Affiliation:
1. University of Nairobi
2. Kenyatta National Hospital
Abstract
Abstract
Inappropriate utilization of higher-level health facilities and ineffective management of referral processes in resource-limited settings is increasingly becoming a concern in health care management in developing countries. This is characterized by self-referral and frequent bypassing of the nearest health facilities coupled with low formal referral mechanisms. This scenario lends itself to a situation where uncomplicated medical conditions are unnecessarily managed in a high-cost health facility. On July 1, 2021, Kenyatta National Hospital (KNH) did enforce the referral guidelines that required patients have a formal referral letter to KNH to reduce the number of walk-ins and allow KNH to function as a referral facility as envisioned by Kenya 201 constitution and KNH legal statue of 1987.

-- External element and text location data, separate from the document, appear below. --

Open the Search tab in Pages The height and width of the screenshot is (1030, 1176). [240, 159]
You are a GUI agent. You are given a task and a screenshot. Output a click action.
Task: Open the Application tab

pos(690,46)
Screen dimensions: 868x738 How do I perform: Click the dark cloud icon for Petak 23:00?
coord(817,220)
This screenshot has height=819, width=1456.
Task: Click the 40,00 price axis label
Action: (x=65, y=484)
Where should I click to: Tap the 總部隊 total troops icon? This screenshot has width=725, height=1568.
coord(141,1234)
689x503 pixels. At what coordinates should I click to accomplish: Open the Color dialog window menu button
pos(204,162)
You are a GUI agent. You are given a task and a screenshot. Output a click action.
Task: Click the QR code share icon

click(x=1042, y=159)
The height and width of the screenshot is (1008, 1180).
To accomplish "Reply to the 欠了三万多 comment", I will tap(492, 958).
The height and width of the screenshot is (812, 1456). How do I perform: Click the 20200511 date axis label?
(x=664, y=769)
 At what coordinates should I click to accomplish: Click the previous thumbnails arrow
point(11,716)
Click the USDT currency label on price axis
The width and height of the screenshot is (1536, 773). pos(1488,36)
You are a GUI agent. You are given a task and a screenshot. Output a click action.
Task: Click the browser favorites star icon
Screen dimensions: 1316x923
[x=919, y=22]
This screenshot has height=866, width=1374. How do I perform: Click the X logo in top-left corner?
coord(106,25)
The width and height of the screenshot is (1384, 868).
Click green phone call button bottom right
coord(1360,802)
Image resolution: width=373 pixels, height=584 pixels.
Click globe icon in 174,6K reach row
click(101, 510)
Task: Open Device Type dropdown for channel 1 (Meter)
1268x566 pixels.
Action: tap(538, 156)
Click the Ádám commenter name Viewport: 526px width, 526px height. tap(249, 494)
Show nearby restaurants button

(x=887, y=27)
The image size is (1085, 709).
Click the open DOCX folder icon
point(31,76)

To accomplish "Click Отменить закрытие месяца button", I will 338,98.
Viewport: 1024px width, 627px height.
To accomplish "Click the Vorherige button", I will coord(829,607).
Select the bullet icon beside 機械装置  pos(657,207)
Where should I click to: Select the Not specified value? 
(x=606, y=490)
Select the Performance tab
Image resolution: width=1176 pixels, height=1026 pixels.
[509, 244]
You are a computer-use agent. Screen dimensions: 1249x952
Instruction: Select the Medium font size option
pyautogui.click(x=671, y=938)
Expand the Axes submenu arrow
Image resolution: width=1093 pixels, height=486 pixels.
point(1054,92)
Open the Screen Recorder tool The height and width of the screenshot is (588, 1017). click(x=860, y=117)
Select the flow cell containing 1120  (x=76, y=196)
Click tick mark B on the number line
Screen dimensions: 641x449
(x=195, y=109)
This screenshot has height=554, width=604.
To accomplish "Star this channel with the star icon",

Study Objective: To determine the effect of referral guidelines on patterns of orthopaedic and trauma admissions to KNH.
Methodology: This was a quasi – experimental design. Data abstraction was done for 459 and 446 before and after enforcement of referral guidelines.
Findings enforcement of the referral guidelines reduced the proportion of walk-in admissions from 54.9% to 45.1%, while facility referrals increased from 46.6% to 53.4%. The Non-trauma orthopaedic admissions doubled from 12.0% to 22.4% after enforcement of the referral guidelines (p<0.001). The mean age was 33.8 years with mean age rising among females from 32.2 years to 38.0 years after the enforcement of the referral guidelines. There was a significant increase in the proportion of female admissions after the enforcement of the referral guidelines. The enforcement of the referral guidelines was associated with a statistically significant increase in the number of orthopaedic admissions with active insurance cover.
Conclusion: the enforcement of the referral guidelines reduced the proportion of walk-ins. The enforcement of the guidelines was also associated with orthopaedic and trauma admissions with more non-trauma cases, tertiary education level, and more active insurance cover.